In a previous design note, I described Tux3's frontend/backend cache 
model:

   http://mailman.tux3.org/pipermail/tux3/2008-November/000303.html
   "Deferred Namespace Operations"

The subject line is a little inaccurate - that post is really more about 
Tux3's cache layering, out of which came the conclusion that the 
concept of deferred namespace operations is necessary in order to 
implement Tux3's layered model optimally.  (The above needs a cleanup 
and repost as a design note specifically about the cache model.)

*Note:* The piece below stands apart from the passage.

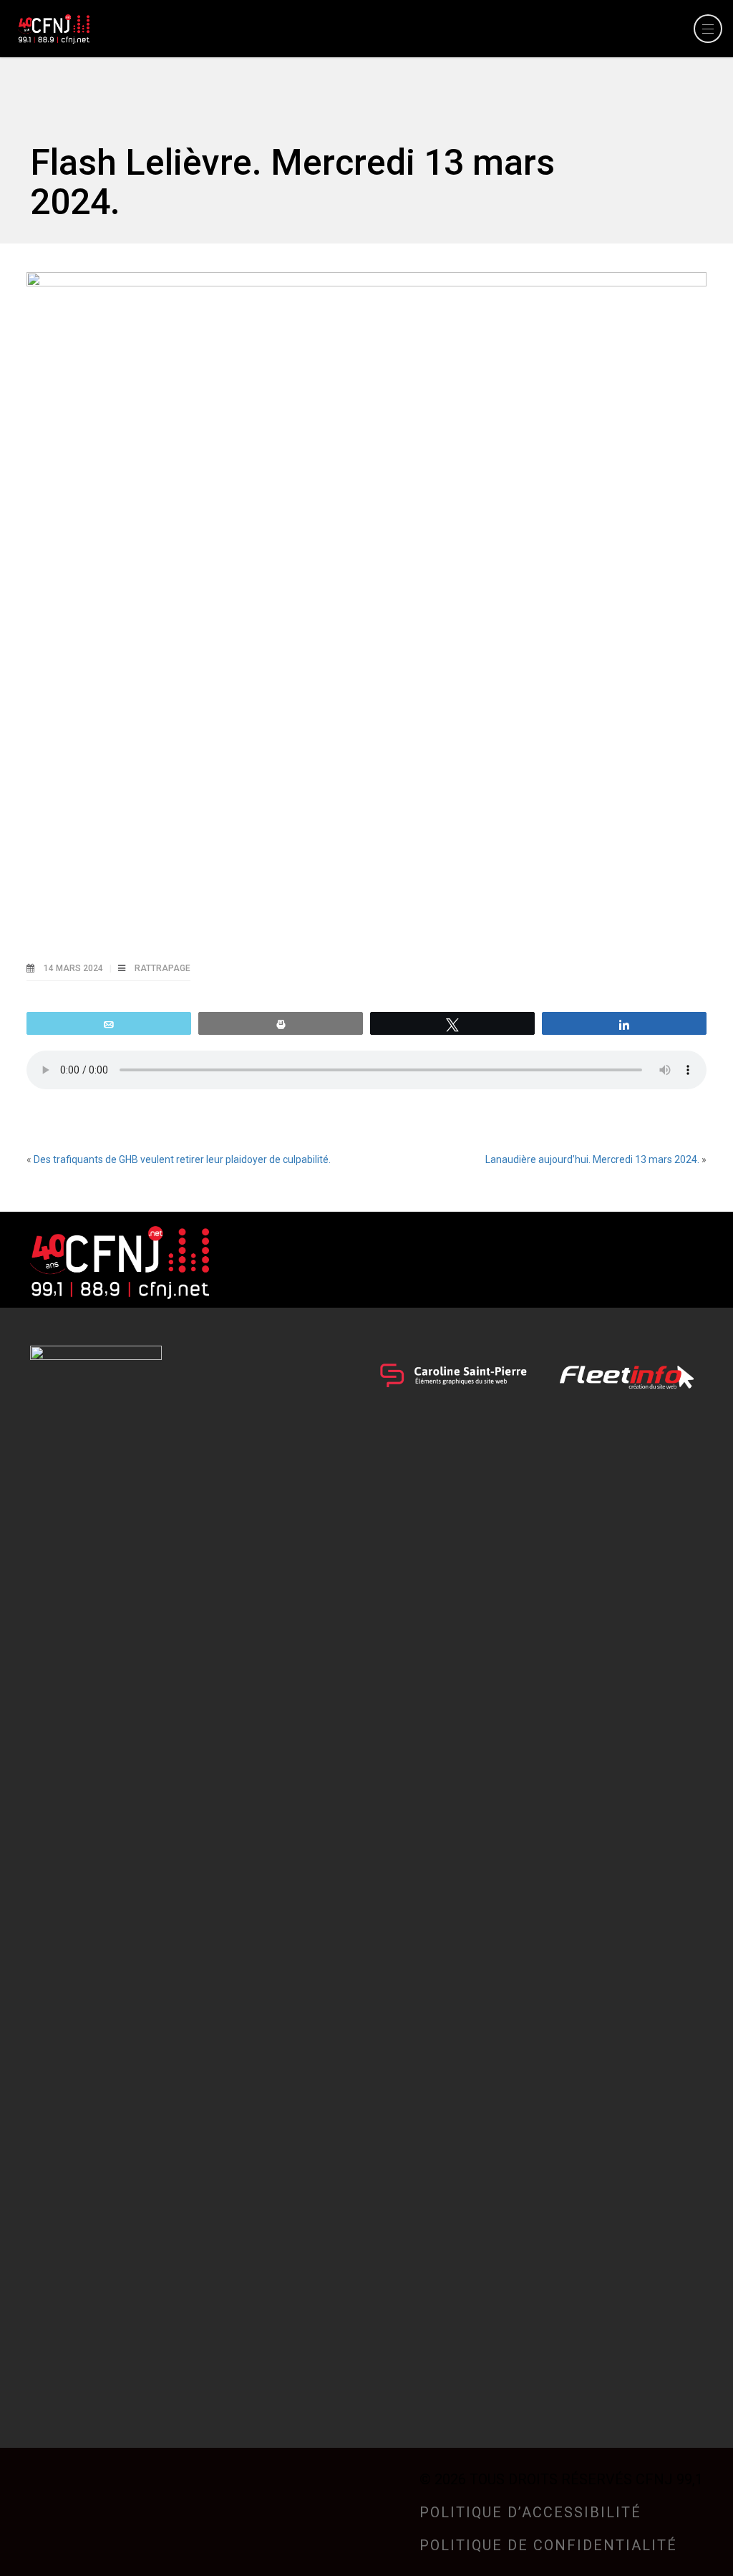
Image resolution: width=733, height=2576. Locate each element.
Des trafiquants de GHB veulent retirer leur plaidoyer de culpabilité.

This post is about an important piece of the cache layering model: 
the "delta staging" operation (called "delta setup" in the post above) 
which takes place at each delta transition.  Delta staging takes the 
changes that the user has made to front end cache and formats them into 
disk blocks, ready to be transferred to disk.  Since these disk blocks 
are all buffered in cache, this is a cache-to-cache operation.

Delta staging does the following:

  - Flushes deferred name creates and deltas to directory blocks (*)

  - Flushes deferred inode creates and deletes to inode table blocks (*)

  - Allocates and assigns physical disk addresses for dirty data blocks
    and dirty directory entry blocks

  - Updates inode table blocks to point to new locations of the above
    blocks

  - Assigns new locations for any modified inode table blocks

  - Assigns new locations for split index blocks (note: but not for
    index blocks that just have a new pointer added, that is handled
    by "promises" and rollup described earlier.)

  - Allocates and formats one or more log commit blocks to record the
    physical locations of all blocks now contained by the delta,
    including dirty file data, changed directory entry blocks and split
    btree nodes

  - Chooses one of the log commit blocks to be the delta commit block
    and adds delta commit information to it.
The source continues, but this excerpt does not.